--- begin Quoted text ---

The renewal maintenance has officially ended for Progress iMacros effective November 20, 2023 and all versions of iMacros are now considered EOL (End-of-Life). The iMacros products will no longer be supported by Progress (aside from customer license issues), and these forums will also no longer be moderated from the Progress side.

Thank you again for your business and support.

Sincerely,
The Progress Team

Before asking a question or reporting an issue:
1. Please review the list of FAQ's.
2. Use the search box (at the top of each forum page) to see if a similar problem or question has already been addressed.
3. Try searching the iMacros Wiki - it contains the complete iMacros reference as well as plenty of samples and tutorials.
4. We can respond much faster to your posts if you include the following information: CLICK HERE FOR IMPORTANT INFORMATION TO INCLUDE IN YOUR POST
Post Reply
Eilip999
Posts: 6
Joined: Fri Nov 30, 2018 4:44 pm

Extracting complicated text

Post by Eilip999 » Fri Nov 30, 2018 5:51 pm

Imacros browser V8.3 trial
Windows 10
Hey I am trying to make simple script to solve internet test for me automatically.
I made script that works well with simple text but simetimes text is confusing. Text on both sites look the same.

--- end Quoted text ---

### Your task
From the iMacros forum page, list every step it gives for people to follow before they ask a question or report an issue.

--- begin Given material ---

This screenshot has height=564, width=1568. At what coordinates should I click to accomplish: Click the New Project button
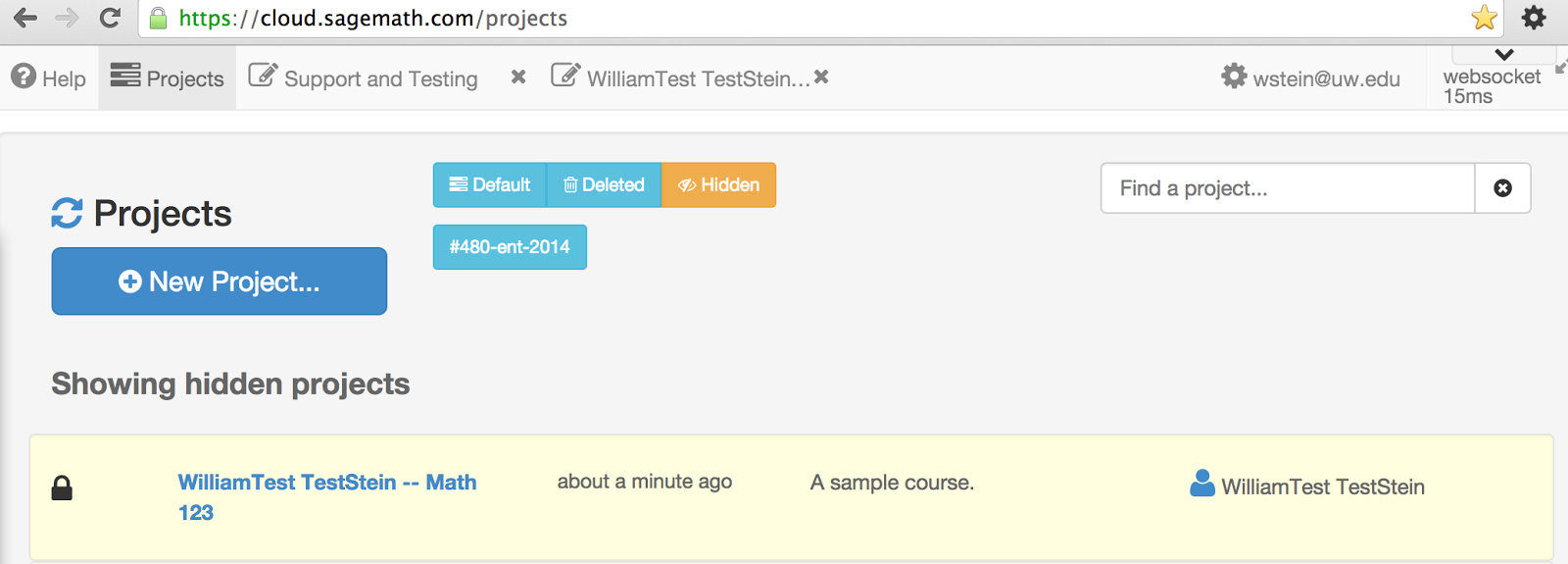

--- end Given material ---

### The response
1. Review the list of FAQ's.
2. Use the search box at the top of each forum page to see whether a similar problem or question has already been addressed.
3. Search the iMacros Wiki, which contains the complete iMacros reference along with samples and tutorials.
4. Include the recommended information in the post so replies can come faster.